EXERCISE.
Copy out the following lines word for word, without changing anything.

DATA FOR THE TASK.
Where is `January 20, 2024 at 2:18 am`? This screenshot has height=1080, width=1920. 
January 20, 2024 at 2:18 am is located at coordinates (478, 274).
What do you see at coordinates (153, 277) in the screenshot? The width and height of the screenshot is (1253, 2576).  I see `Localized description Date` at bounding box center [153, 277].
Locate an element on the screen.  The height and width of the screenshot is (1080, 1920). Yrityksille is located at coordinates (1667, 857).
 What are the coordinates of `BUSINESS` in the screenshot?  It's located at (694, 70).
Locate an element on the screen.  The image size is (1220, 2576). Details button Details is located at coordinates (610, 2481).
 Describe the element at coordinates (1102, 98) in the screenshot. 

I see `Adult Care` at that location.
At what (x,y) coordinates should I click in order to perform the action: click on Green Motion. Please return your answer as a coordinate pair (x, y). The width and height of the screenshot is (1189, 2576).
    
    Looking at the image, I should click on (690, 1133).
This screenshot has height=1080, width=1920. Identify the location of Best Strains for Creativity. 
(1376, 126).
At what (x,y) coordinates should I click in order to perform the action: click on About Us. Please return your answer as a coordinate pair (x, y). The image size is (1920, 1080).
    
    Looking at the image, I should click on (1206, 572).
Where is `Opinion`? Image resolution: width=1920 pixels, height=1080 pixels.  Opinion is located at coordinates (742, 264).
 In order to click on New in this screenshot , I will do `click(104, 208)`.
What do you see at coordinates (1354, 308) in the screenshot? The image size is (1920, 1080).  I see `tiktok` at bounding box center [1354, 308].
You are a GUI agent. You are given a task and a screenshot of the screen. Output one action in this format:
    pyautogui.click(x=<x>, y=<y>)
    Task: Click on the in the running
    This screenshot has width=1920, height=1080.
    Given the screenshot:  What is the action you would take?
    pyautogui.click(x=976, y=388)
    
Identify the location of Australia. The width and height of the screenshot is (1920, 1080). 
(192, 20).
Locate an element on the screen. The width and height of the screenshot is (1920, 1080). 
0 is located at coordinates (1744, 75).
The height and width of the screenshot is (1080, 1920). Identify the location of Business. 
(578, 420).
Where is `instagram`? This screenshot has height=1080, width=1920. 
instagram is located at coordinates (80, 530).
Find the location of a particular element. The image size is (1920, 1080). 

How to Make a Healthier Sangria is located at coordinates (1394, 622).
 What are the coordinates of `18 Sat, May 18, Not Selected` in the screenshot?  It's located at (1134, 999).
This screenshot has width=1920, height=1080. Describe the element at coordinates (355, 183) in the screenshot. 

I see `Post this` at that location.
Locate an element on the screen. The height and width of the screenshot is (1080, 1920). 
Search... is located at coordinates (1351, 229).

EXERCISE RESULT.
Where is `January 20, 2024 at 2:18 am`? This screenshot has height=1080, width=1920. 
January 20, 2024 at 2:18 am is located at coordinates (478, 274).
What do you see at coordinates (153, 277) in the screenshot? The width and height of the screenshot is (1253, 2576).  I see `Localized description Date` at bounding box center [153, 277].
Locate an element on the screen.  The height and width of the screenshot is (1080, 1920). Yrityksille is located at coordinates (1667, 857).
 What are the coordinates of `BUSINESS` in the screenshot?  It's located at (694, 70).
Locate an element on the screen.  The image size is (1220, 2576). Details button Details is located at coordinates (610, 2481).
 Describe the element at coordinates (1102, 98) in the screenshot. 

I see `Adult Care` at that location.
At what (x,y) coordinates should I click in order to perform the action: click on Green Motion. Please return your answer as a coordinate pair (x, y). The width and height of the screenshot is (1189, 2576).
    
    Looking at the image, I should click on (690, 1133).
This screenshot has height=1080, width=1920. Identify the location of Best Strains for Creativity. 
(1376, 126).
At what (x,y) coordinates should I click in order to perform the action: click on About Us. Please return your answer as a coordinate pair (x, y). The image size is (1920, 1080).
    
    Looking at the image, I should click on (1206, 572).
Where is `Opinion`? Image resolution: width=1920 pixels, height=1080 pixels.  Opinion is located at coordinates (742, 264).
 In order to click on New in this screenshot , I will do `click(104, 208)`.
What do you see at coordinates (1354, 308) in the screenshot? The image size is (1920, 1080).  I see `tiktok` at bounding box center [1354, 308].
You are a GUI agent. You are given a task and a screenshot of the screen. Output one action in this format:
    pyautogui.click(x=<x>, y=<y>)
    Task: Click on the in the running
    This screenshot has width=1920, height=1080.
    Given the screenshot:  What is the action you would take?
    pyautogui.click(x=976, y=388)
    
Identify the location of Australia. The width and height of the screenshot is (1920, 1080). 
(192, 20).
Locate an element on the screen. The width and height of the screenshot is (1920, 1080). 
0 is located at coordinates (1744, 75).
The height and width of the screenshot is (1080, 1920). Identify the location of Business. 
(578, 420).
Where is `instagram`? This screenshot has height=1080, width=1920. 
instagram is located at coordinates (80, 530).
Find the location of a particular element. The image size is (1920, 1080). 

How to Make a Healthier Sangria is located at coordinates (1394, 622).
 What are the coordinates of `18 Sat, May 18, Not Selected` in the screenshot?  It's located at (1134, 999).
This screenshot has width=1920, height=1080. Describe the element at coordinates (355, 183) in the screenshot. 

I see `Post this` at that location.
Locate an element on the screen. The height and width of the screenshot is (1080, 1920). 
Search... is located at coordinates (1351, 229).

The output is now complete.